No, non era mia intenzione né mitigare (o intendevi mitizzare?) né sminuire.... tutto il mio pippone si sintetizza in "perché oggi la maggioranza giovanile NON è curiosa e non ha voglia di sperimentare attività che non siano ludiche e simili?"
Forse perché tutto è disponibile e viene rifiutato per pigrizia o perché una simulazione su cell varrebbe quanto il fare concreto? Forse perché partivamo dal nulla, niente soldi, (al.eno per me) e nessuna possibilità di acquistare lo strumento performante già fatto?
Che fosse un telescopio o una macchina fotografica... Le prime stampe bn le feci con un ingranditore autocostruito col compensato. Non aspettavo che arrivasse lo strumento dal cielo.
Non lo so perché oggi, non riesco a capire o vedere tutte le cause di questo perché, e non perché contrapponga le generazioni giovanili mia e attuale, anche se ascolto mille e mille interpretazioni di esperti ecc poco mi convince, sento tanta fuffa anche in tv, quando si forma il "tavolo" di sociologi, psicologi ecc... ma forse la spiegazione ha innumerevoli concause contemporanee.
Discorso infinito...
Probabilmente perchè sono sottoposti ad un numero di stimoli impressionanti fin da piccoli. Un famoso neurologo in accordo con uno psicologo infantile diceva che i bambini di oggi sono iperstimolati. E non è una buona cosa. Oltretutto, tanto per toccare un campo che conosco, da piccolo ascoltavo i miei beniamini e per cercare di copiare quello che facevano dovevo mettere e rimettere il disco migliaia di volte perchè alcuni passaggi erano veramente complicati, oltretutto non ascoltati in traccia raw ma con tutta la band dietro. Questo, a mio parere, ad esempio, stimola non poco alcune capacità. Oggi basta aprire YouTube e puoi trovare l’artista stesso od altri che ti spiegano cosa fanno nota per nota.
D’altro canto, ai nostri giorni, abbiamo una serie di ragazzini che sono letteralmente mostruosi grazie proprio al fatto di poter usufruire di tutti questi benefici.

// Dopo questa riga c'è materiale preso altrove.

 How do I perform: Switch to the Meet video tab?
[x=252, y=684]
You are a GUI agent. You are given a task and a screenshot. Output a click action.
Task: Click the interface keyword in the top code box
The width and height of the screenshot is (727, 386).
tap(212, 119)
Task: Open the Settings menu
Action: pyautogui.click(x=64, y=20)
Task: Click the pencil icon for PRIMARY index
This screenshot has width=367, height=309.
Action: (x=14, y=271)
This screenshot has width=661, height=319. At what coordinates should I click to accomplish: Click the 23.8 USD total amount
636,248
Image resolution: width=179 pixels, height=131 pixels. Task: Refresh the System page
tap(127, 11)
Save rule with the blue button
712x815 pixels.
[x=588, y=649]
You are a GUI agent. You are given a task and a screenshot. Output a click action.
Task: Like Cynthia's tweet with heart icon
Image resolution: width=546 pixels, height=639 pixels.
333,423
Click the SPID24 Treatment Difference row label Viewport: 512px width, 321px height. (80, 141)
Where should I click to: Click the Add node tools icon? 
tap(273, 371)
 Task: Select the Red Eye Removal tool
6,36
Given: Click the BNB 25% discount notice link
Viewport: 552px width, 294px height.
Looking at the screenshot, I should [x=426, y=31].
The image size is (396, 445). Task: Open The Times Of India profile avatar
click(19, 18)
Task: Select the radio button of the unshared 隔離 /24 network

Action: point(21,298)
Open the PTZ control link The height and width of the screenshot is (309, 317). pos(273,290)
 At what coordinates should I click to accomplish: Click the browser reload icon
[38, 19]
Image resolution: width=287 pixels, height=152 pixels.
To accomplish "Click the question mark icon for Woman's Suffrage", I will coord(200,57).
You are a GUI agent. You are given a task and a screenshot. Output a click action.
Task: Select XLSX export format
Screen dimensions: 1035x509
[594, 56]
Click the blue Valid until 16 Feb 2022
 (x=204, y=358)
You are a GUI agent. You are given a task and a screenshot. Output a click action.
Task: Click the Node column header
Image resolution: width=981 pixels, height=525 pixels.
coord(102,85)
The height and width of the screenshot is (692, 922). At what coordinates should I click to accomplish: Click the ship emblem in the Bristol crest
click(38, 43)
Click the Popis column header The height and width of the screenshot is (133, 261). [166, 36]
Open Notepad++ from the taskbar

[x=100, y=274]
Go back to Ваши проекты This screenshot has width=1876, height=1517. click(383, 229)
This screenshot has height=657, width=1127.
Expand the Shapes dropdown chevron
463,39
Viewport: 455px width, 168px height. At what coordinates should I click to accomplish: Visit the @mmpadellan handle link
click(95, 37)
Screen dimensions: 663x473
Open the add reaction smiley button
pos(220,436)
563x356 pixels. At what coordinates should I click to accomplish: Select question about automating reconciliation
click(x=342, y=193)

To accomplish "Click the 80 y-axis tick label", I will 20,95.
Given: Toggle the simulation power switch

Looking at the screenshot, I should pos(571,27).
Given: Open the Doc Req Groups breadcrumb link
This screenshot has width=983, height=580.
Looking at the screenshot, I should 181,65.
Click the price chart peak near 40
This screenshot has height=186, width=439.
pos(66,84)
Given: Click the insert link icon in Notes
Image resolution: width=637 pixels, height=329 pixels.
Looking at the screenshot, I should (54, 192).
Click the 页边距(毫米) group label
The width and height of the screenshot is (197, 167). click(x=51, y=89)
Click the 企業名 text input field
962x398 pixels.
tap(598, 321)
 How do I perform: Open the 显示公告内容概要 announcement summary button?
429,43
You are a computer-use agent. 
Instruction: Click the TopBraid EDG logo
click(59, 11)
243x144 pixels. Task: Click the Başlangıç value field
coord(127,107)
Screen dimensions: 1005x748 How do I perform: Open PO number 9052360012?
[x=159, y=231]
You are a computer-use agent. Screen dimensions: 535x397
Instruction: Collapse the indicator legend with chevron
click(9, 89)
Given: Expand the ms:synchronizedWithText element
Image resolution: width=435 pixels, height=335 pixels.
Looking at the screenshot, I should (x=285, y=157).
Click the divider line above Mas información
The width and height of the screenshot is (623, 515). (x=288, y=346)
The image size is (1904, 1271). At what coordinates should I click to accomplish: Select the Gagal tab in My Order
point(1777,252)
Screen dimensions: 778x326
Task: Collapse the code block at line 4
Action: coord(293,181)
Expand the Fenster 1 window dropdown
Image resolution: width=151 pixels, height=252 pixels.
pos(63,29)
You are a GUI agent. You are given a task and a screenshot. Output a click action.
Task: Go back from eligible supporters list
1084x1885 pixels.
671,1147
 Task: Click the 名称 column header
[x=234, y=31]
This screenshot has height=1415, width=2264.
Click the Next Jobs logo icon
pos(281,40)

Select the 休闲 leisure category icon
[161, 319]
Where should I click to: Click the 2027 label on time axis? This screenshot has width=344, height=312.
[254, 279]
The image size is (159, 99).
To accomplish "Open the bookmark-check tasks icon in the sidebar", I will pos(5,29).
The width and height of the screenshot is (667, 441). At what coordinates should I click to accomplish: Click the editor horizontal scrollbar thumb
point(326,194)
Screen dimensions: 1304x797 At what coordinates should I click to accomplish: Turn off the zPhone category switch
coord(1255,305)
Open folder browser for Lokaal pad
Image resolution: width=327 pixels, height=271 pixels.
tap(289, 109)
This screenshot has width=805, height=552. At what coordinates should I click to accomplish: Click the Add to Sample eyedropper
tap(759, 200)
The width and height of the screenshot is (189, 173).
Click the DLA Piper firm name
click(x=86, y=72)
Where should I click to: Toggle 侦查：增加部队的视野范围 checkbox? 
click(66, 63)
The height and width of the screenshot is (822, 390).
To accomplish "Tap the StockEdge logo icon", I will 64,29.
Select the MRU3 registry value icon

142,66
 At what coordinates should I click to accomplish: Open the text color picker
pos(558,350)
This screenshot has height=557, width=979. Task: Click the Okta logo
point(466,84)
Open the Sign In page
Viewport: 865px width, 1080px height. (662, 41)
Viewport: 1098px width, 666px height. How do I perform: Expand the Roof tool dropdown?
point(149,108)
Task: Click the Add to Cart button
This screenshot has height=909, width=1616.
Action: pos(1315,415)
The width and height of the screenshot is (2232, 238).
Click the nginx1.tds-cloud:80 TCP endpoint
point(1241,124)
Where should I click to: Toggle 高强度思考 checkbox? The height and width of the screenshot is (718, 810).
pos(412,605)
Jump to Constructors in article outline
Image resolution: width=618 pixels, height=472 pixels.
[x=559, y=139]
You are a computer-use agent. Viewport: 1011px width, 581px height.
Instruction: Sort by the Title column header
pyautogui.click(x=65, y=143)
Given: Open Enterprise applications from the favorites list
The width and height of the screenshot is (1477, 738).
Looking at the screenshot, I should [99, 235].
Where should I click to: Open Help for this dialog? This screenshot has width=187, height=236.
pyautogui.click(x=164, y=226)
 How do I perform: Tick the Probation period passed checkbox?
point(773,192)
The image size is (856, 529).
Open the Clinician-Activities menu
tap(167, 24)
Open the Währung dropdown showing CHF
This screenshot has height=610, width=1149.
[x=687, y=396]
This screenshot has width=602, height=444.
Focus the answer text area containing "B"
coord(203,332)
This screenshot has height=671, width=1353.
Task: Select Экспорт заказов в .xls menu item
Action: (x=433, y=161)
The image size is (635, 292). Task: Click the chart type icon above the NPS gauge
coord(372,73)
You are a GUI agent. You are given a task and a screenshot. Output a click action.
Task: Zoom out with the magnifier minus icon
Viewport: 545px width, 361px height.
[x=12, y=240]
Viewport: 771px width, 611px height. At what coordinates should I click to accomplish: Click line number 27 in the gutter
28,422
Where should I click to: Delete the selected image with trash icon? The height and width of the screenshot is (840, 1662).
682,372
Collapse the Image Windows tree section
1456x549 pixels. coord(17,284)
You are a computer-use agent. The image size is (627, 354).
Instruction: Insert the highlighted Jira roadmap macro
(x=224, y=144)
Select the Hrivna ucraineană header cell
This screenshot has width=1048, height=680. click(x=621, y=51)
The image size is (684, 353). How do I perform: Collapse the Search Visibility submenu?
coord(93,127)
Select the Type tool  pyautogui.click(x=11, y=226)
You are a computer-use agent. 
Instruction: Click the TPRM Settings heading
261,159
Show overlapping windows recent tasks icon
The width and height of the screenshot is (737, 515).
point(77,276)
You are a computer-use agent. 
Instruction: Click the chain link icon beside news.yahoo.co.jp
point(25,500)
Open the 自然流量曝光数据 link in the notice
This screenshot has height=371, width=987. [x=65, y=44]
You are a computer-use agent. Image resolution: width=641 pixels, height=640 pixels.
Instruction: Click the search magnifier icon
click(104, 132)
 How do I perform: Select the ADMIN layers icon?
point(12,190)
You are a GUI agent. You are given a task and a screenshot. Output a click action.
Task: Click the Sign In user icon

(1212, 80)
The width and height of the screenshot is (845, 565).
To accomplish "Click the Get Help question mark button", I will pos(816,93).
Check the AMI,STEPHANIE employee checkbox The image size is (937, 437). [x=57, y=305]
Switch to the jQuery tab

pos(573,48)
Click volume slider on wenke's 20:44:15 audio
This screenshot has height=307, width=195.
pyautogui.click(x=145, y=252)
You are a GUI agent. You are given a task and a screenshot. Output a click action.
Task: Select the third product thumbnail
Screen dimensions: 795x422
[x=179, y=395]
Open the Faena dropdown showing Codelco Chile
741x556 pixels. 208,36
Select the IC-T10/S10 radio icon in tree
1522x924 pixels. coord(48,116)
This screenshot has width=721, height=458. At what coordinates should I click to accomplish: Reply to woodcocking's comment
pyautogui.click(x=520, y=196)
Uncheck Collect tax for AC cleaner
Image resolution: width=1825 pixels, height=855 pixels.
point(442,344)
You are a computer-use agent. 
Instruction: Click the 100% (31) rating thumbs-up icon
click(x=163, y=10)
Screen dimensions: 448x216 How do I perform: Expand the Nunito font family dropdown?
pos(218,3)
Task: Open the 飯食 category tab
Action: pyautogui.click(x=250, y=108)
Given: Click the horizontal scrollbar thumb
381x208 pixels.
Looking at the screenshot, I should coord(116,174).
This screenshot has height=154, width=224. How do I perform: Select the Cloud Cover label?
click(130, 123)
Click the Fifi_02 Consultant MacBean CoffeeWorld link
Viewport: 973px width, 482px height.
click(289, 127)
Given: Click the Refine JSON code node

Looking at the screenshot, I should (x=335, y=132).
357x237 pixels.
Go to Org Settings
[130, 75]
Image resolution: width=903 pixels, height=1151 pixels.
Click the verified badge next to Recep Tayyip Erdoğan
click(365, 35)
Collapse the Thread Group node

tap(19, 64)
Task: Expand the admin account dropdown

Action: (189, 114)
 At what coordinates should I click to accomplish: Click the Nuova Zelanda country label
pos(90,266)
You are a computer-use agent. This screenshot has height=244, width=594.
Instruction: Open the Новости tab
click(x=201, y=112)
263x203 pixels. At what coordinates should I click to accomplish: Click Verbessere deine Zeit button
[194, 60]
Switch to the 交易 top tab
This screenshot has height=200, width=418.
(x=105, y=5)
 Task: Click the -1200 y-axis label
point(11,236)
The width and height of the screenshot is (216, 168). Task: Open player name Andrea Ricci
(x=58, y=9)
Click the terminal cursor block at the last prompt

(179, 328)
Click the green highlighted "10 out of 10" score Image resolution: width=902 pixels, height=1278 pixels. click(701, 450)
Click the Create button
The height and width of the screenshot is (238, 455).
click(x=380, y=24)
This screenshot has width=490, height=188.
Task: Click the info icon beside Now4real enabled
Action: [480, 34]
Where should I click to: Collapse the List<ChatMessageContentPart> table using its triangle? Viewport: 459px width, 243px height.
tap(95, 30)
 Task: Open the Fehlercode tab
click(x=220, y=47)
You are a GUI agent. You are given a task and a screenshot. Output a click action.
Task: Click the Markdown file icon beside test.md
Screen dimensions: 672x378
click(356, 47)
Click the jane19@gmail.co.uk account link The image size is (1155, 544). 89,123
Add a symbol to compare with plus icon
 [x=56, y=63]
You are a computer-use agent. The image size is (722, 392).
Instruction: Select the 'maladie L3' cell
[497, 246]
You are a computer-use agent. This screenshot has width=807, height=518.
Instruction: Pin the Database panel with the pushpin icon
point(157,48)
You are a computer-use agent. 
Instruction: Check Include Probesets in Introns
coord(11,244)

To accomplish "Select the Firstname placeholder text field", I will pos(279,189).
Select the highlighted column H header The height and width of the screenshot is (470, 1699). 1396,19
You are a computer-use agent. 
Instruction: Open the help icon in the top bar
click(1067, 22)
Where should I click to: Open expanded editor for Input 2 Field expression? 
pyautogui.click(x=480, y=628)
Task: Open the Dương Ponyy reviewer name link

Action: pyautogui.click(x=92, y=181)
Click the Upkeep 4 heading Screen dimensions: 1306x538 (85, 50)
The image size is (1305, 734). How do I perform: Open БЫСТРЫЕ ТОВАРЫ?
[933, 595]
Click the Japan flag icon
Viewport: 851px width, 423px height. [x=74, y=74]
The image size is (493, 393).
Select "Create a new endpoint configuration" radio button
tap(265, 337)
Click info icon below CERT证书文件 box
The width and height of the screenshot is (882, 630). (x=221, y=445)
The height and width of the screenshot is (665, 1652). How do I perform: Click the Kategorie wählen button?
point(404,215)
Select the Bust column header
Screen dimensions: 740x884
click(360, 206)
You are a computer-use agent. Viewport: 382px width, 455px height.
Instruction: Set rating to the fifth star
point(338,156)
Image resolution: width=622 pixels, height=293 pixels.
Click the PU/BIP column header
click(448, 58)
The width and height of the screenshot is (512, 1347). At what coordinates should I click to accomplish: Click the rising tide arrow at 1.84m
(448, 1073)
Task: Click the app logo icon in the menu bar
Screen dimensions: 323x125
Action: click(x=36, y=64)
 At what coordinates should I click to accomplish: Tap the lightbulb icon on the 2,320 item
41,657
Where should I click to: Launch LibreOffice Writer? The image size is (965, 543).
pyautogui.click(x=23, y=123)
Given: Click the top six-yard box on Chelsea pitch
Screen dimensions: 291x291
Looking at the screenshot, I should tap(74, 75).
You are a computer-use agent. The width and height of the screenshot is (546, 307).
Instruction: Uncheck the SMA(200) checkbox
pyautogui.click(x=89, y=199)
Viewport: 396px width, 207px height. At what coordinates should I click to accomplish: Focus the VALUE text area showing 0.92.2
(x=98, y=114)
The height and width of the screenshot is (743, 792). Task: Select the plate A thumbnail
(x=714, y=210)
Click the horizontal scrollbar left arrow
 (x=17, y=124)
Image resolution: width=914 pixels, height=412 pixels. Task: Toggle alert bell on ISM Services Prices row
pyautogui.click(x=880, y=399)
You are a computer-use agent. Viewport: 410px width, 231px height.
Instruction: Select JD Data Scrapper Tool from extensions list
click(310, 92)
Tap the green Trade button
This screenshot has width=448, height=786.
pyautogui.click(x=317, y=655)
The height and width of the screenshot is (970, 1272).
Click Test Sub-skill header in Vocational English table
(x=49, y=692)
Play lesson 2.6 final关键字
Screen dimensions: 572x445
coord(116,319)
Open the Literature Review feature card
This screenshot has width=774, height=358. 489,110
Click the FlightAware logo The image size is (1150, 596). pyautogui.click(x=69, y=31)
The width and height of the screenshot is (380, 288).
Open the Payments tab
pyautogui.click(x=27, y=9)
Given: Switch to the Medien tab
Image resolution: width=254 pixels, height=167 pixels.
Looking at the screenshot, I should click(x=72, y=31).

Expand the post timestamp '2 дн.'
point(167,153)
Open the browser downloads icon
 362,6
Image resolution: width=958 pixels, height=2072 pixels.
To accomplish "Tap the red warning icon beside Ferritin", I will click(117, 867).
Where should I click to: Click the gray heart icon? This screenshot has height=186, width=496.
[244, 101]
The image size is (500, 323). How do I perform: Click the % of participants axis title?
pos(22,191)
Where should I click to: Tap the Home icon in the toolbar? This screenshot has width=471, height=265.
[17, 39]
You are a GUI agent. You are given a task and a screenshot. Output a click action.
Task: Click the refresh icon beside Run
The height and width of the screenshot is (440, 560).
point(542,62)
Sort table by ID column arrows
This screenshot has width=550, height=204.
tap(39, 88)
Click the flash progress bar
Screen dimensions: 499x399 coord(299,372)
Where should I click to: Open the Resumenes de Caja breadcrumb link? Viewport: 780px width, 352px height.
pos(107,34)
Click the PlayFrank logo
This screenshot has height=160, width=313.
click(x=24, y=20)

In compenso, a molti di loro, mancano una serie di passaggi intermedi che sono necessari per acquisire personalità e sensibilità. Non a caso, Matteo Mancuso che attualmente è tra i top chitarristi a livello mondiale, ha avuto papà Vincenzo che lo ha cresciuto all’ascolto facendogli fare tutti gli step necessari. E si vede.
Dici bene, pero’, quando parli di una serie di concause sulle quali si potrebbe aprire un altro forum. Non un thread, proprio un forum intero.